By Diana Graber
In this age of algorithms and bots, learning how to be human is more challenging than ever. Text messages are curt, Siri doesn’t expect a thank you, and autoresponders can’t detect when the sender needs a kind word or a hug.
But parents can raise kids who will wield technology with empathy, understanding, thoughtfulness, compassion—and all the other age-old human capacities that make life worth living—and it’s easier than you think.
It is, in fact, like building a house.
Start With a Strong Foundation
While we don’t know much about the long-term impact of today’s devices upon young children, we do know what young children need most. They need face-to-face interaction with loving human beings. A screen—regardless of whether it’s a TV, tablet, smartphone, gaming console, computer, or even an internet-connected toy—simply can’t deliver the same experiences as the real world.

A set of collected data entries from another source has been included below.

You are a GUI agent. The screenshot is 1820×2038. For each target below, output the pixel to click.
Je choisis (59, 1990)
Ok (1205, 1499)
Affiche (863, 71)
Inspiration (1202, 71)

The research on this is indisputable.
Rich experiences in a real, three-dimensional world help kids gain social skills, emotional self-control, creativity, resilience, and most of all, the ability to get along with other people and to see things from other perspectives. These are skills they will need in spades when they go online.
Build A Sturdy Structure
With a strong foundation in place, children will need a sturdy structure to help them withstand any digital storms that may blow their way. Imagine this structure being held up by these four pillars of knowledge:
Reputation Management: Your children must learn that anything, and everything, they post online will stay online forever. It will potentially be seen by anyone, and everyone. And people will judge them by this information. Be certain your children understand this fundamental aspect of online life.
Screen Time: Help your children learn how to balance their online and offline lives. They will need your help knowing how, why, and when to disconnect from powerful devices that are designed to hijack their attention.
Safe Relationships: Before your kids use technology to make and maintain relationships via online games, social media, and texting, be sure they know how important it is to treat others respectfully and kindly online. Tell them what to when they see others being treated cruelly too.
Privacy: Explain to your children what information is safe to share online, and what is not. Even more importantly, be sure they know the cost of joining a “free” social network or getting “free” results from Google. That cost is their personal information.
Join Vibrant Online Communities
With a strong foundation and sturdy structure in place, your children will be eager, and ready, to connect and engage with new communities and opportunities online. Now is the time to encourage them to use digital technologies to learn, to inspire, to be inspired, and to share their unique talents with the world.
No one builds a house overnight. Likewise, helping your child build a healthy, and safe, relationship with technology will take time too. Hopefully my new book—“Raising Humans in a Digital World: Helping Kids Build a Healthy Relationship with Technology” (HarperCollins Leadership Jan. 19)—can help. It’s packed with advice from over 40 digital experts and includes simple activities that any family can slip into their busy day to help with this building project.
The time you put into building your child’s “digital house” will be worth the effort, I promise.